Records supplied:
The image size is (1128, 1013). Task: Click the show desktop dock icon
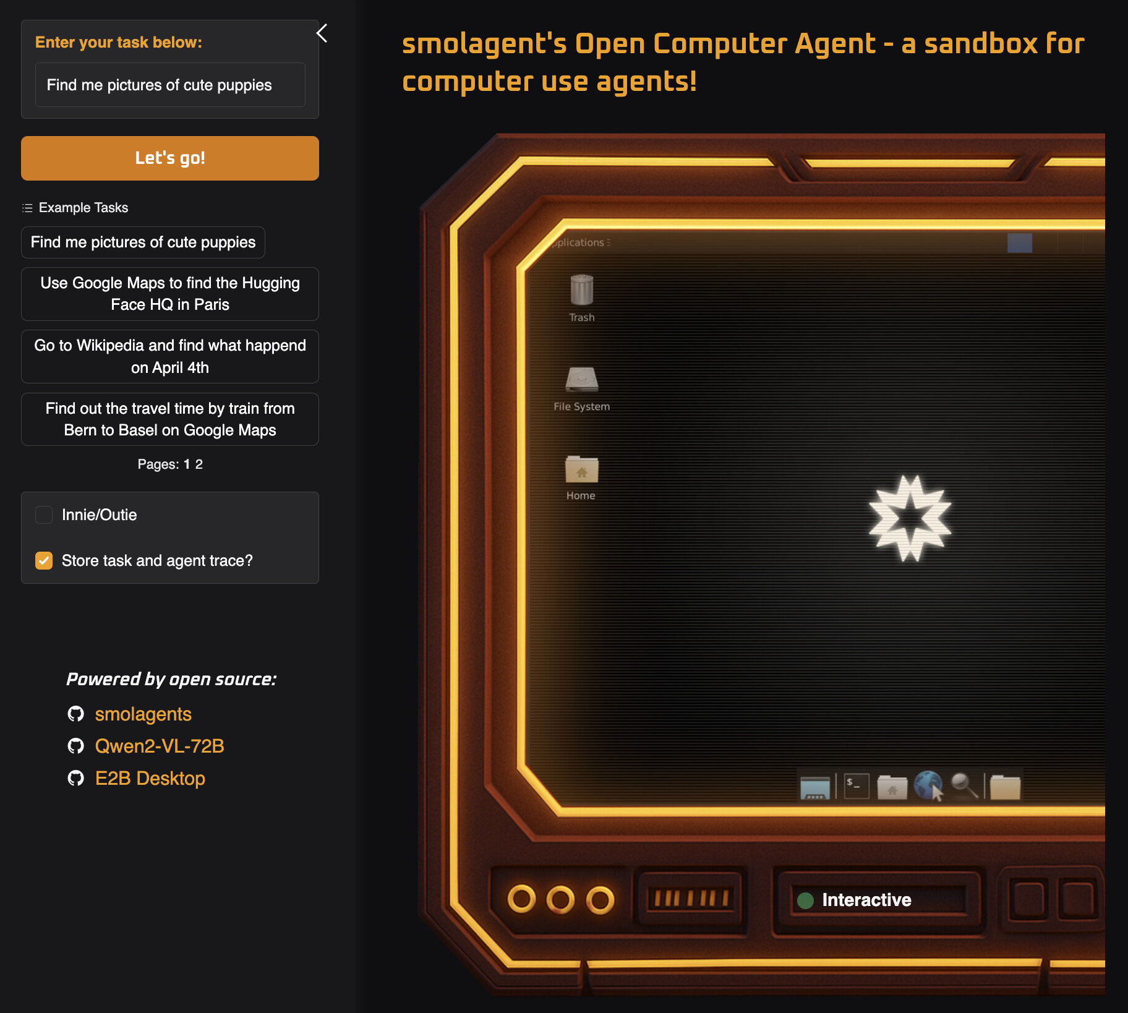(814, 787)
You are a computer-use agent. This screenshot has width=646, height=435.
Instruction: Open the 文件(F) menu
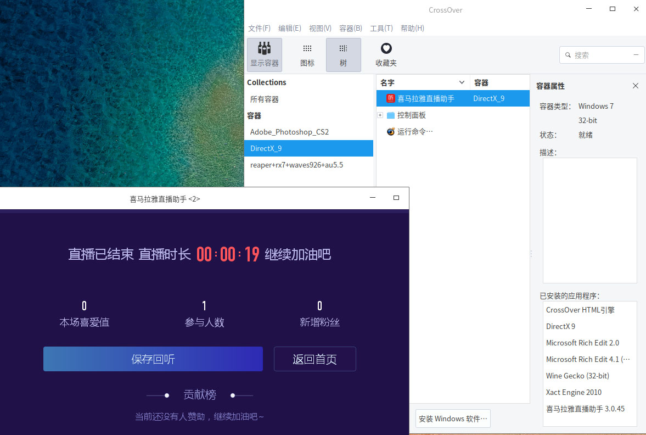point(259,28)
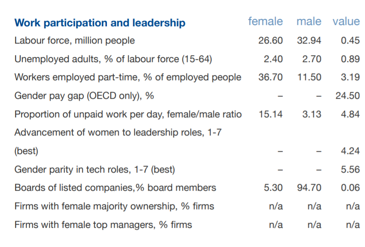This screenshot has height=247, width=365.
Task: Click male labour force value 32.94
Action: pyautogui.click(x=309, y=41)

Work instruction: The lines from the one that contains "You are a computer-use" through the end of the data, repeated exactly and with no pictures, make up the whole answer.

Output for this exercise:
You are a computer-use agent. This screenshot has width=646, height=435.
Instruction: Open the 文件(F) menu
point(259,28)
This screenshot has height=247, width=365.
Task: Click male labour force value 32.94
Action: pyautogui.click(x=309, y=41)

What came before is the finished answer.